[INPUT DATA Boundary: Start]
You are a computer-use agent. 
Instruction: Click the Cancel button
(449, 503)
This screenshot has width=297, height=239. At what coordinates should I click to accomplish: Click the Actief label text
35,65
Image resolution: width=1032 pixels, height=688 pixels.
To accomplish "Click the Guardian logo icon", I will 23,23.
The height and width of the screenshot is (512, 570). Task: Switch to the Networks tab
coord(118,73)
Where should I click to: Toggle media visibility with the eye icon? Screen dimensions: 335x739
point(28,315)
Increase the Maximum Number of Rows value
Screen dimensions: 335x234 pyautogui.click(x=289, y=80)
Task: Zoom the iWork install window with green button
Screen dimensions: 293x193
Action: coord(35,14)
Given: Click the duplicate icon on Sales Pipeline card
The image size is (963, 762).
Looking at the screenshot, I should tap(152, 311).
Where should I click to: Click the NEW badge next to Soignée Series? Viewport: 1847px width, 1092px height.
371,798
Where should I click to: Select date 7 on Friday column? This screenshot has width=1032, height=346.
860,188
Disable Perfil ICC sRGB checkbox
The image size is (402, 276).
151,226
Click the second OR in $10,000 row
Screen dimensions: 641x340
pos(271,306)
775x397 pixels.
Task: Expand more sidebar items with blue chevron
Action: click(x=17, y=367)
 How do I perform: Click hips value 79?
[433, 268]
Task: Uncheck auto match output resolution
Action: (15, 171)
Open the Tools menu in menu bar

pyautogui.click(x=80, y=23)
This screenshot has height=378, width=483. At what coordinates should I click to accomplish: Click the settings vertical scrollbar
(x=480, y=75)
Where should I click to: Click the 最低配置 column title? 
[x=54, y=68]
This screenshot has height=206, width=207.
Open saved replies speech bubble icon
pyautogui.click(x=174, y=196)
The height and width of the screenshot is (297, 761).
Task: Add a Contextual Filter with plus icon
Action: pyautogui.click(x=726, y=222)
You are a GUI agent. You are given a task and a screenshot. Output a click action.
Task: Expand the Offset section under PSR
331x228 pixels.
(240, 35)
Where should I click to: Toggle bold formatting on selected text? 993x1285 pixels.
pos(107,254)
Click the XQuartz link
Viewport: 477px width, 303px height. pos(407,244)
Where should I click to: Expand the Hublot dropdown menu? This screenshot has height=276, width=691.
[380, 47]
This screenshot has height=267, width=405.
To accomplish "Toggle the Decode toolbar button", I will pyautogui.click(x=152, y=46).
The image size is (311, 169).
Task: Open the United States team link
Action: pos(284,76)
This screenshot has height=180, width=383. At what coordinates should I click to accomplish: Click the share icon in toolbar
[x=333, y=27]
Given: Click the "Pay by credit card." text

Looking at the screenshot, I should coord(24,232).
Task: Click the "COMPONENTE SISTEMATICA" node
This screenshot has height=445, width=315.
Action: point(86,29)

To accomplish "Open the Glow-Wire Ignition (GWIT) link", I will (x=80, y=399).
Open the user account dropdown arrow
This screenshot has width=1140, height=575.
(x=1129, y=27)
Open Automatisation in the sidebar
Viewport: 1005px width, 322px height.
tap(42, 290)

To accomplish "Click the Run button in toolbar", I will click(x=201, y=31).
[INPUT DATA Boundary: End]
YOUR OBJECTIVE.
Nothing but the lines from the one with "This screenshot has height=180, width=383." to the last line of the data should appear in the answer, each exactly as it stands.

RESULT OF THE EXERCISE.
This screenshot has height=180, width=383. At what coordinates should I click to accomplish: Click the share icon in toolbar
[x=333, y=27]
Given: Click the "Pay by credit card." text

Looking at the screenshot, I should coord(24,232).
Task: Click the "COMPONENTE SISTEMATICA" node
This screenshot has height=445, width=315.
Action: point(86,29)

To accomplish "Open the Glow-Wire Ignition (GWIT) link", I will (x=80, y=399).
Open the user account dropdown arrow
This screenshot has width=1140, height=575.
(x=1129, y=27)
Open Automatisation in the sidebar
Viewport: 1005px width, 322px height.
tap(42, 290)

To accomplish "Click the Run button in toolbar", I will click(x=201, y=31).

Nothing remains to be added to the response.